A Comprehensive Vietnamese evaluation benchmark for Large Language Models (LLMs).
As the Generative AI wave spread globally around 2023, with tens of thousands of new models emerging in just a few years, Vietnam was not outside this trend. Many research groups and startups began experimenting with Vietnamese AI models. However, a common limitation quickly surfaced: the lack of a unified evaluation standard for the Vietnamese language.
Most well-resourced teams had to build their own evaluation sets, leading to fragmentation and making it difficult to compare results. To fill this gap, in November 2023, Zalo AI, in collaboration with the Japan Advanced Institute of Science and Technology (JAIST), introduced VMLU (Vietnamese Multitask Language Understanding) - the first comprehensive Vietnamese evaluation benchmark for Large Language Models (LLMs).
A Comprehensive Benchmark, Open to the Community
VMLU consists of two main components: the dataset and the standardized evaluation tool.
10,880 multiple-choice questions, covering 58 subjects across 4 domains: STEM, Social Sciences, Humanities, and Miscellaneous.
Questions are categorized into 4 difficulty levels: Primary School, Secondary School, High School, and Professional (Undergraduate & Postgraduate).
The accompanying tool provides detailed instructions, making it easy for research groups to deploy, test, and compare results fairly.
Importantly, VMLU is open and free to the Vietnamese AI community. This enables independent developers, small startups, and research institutions alike to access and use a unified standard.

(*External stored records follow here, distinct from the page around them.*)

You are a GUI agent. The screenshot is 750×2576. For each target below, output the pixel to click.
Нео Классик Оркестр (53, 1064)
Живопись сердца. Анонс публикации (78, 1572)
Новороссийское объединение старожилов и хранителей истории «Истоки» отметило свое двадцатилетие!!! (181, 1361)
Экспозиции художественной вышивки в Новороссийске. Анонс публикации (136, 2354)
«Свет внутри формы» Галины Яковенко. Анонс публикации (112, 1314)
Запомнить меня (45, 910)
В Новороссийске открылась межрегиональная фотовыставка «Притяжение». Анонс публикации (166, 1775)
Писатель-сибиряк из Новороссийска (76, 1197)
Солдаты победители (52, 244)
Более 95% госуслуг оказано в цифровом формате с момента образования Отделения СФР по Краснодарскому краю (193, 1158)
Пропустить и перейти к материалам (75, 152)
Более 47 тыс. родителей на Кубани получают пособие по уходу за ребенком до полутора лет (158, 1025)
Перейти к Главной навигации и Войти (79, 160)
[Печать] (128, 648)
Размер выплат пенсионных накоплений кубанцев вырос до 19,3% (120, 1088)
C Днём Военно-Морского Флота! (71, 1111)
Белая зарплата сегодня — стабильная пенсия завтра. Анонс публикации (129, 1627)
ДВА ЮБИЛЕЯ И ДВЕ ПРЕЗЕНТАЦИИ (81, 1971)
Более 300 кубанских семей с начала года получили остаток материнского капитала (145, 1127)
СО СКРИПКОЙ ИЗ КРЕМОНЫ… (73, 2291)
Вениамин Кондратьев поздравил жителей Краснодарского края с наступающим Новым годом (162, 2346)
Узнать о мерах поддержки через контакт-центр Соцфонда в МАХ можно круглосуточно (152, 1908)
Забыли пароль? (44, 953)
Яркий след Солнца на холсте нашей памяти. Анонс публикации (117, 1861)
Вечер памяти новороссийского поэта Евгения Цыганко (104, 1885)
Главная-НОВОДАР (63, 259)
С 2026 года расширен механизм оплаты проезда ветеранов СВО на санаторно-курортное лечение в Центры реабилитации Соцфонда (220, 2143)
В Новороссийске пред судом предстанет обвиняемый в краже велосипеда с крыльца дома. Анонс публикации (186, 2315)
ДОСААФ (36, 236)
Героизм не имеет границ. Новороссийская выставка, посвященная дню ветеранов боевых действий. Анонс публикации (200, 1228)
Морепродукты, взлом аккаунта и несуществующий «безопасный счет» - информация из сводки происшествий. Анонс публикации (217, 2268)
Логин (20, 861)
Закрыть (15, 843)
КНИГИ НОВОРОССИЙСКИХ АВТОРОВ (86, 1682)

Momentum for the Vietnamese AI Wave
VMLU is not just a technical toolkit but also a catalyst for the research community. With a common standard, Vietnamese AI models can be compared, improved, and brought closer to international benchmarks.
Previously, Zalo AI had repeatedly created playgrounds for the community with the Zalo AI Challenge, Zalo AI Hackathon, and Zalo AI Summit, encouraging young engineers to apply AI to solve social problems. VMLU continues this spirit, laying another important foundation for the Vietnamese AI ecosystem.
Recognized Achievements
Just one year after its announcement, VMLU has proven its practical value:
3,729 LLM evaluations were performed.
155 individuals and organizations submitted results.
45 domestic and international LLMs were officially announced on the platform.
This demonstrates that VMLU is not just a research project; it has truly become a common standard for the Vietnamese AI community, where developers learn, compare, and collaboratively enhance the quality of their models.